## Lesetext
○ ○ ○

Ein bisschen Erträglichkeit

Martin Walsers Reisetagebücher

  • Hans-Dieter Schütt
  • Lesedauer: 7 Min.

Martin Walser ist ein vergesslicher Mensch. Nicht - wie das gern zum Aufheizen polemisch-öffentlicher Disputräume behauptet wird - im geschichtsblickenden Sinne, nicht in Bezug also auf die Dauerwirkungen deutscher Schande, nein, ganz profan begriffen: Jüngst ließ er im Zug von Innsbruck nach Friedrichshafen sein Tagebuch liegen. Es war in rotes Leinen gebunden, ohne Namens- und Adressenvermerk, denn »ich hatte ja nicht die Absicht, es zu verlieren«.

Das Buch enthält Werkentwürfe für Romane und Essays sowie die Reisenotizen eines ganzen Jahres. Der 85-Jährige wartete zwei Wochen lang vergeblich auf die Glücksmeldung aus einem Fundbüro der Deutschen Bahn (»Verlustgruppe Bücher, Bilder, Kunstgegenstände«) und wandte sich dann hilfesuchend an die Öffentlichkeit. 3000 Euro winken nun dem ehrlichen Finder - gestiftet vom Rowohlt Verlag Reinbek, der das Werk Walsers herausgibt, seit einigen Jahren auch dessen Tagebücher.

○ ○ ○

## Vorliegende Einträge
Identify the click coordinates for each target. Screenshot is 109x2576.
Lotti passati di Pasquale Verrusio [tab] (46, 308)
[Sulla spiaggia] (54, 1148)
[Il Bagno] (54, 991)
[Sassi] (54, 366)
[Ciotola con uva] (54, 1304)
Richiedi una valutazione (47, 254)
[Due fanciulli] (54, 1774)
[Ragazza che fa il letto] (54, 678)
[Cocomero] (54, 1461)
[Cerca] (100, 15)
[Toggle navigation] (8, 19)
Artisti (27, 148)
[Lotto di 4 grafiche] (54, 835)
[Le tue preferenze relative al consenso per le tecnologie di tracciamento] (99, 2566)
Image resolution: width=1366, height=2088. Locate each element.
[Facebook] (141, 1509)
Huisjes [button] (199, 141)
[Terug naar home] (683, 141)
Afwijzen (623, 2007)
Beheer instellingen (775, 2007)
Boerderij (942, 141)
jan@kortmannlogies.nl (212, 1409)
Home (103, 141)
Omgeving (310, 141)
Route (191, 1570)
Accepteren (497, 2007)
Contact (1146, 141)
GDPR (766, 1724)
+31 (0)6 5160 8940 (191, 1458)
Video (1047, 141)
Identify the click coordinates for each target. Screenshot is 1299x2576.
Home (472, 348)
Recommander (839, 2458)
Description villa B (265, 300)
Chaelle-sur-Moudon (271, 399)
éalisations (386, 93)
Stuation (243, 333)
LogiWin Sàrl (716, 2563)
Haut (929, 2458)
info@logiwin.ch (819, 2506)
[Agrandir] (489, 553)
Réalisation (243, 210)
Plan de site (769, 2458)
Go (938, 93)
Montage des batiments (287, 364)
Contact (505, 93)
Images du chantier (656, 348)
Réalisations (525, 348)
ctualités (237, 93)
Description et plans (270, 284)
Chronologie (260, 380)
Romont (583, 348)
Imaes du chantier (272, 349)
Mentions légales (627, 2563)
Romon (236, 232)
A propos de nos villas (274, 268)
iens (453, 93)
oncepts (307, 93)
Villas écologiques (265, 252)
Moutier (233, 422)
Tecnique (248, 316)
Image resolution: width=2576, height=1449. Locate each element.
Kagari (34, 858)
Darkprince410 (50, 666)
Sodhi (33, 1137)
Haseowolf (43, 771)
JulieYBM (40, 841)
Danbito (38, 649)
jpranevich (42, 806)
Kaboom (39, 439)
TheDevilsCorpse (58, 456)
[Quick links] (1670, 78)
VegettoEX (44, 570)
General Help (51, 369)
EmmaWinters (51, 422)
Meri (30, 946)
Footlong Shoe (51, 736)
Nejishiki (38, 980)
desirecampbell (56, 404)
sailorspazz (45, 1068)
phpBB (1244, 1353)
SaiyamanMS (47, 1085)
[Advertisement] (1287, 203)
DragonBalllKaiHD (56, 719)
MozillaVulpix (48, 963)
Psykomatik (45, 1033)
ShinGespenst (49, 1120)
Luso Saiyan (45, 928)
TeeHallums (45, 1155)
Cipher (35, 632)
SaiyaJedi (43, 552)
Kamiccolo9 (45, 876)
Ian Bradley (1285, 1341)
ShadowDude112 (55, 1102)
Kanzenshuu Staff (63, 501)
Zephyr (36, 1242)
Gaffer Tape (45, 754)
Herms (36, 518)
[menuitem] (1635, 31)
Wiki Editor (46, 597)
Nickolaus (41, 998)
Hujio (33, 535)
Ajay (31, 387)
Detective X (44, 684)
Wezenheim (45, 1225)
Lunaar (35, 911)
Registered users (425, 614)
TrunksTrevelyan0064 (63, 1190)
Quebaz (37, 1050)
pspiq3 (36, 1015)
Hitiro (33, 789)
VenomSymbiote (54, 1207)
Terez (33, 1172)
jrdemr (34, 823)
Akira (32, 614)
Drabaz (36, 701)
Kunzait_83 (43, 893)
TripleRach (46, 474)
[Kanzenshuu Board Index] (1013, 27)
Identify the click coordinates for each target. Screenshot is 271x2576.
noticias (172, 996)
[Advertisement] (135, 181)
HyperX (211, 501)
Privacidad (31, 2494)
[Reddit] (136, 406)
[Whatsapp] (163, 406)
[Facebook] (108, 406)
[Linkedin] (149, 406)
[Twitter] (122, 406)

○ ○ ○

## Gestellte Aufgabe
Welche Belohnung winkt laut dem Lesetext über Martin Walsers verlorenes Tagebuch dem ehrlichen Finder, und wer stiftet sie? Die Einträge sind eigenständiges Material und haben mit dem Lesetext nichts zu tun.

## Übungsergebnis
Dem ehrlichen Finder winken 3000 Euro, gestiftet vom Rowohlt Verlag Reinbek.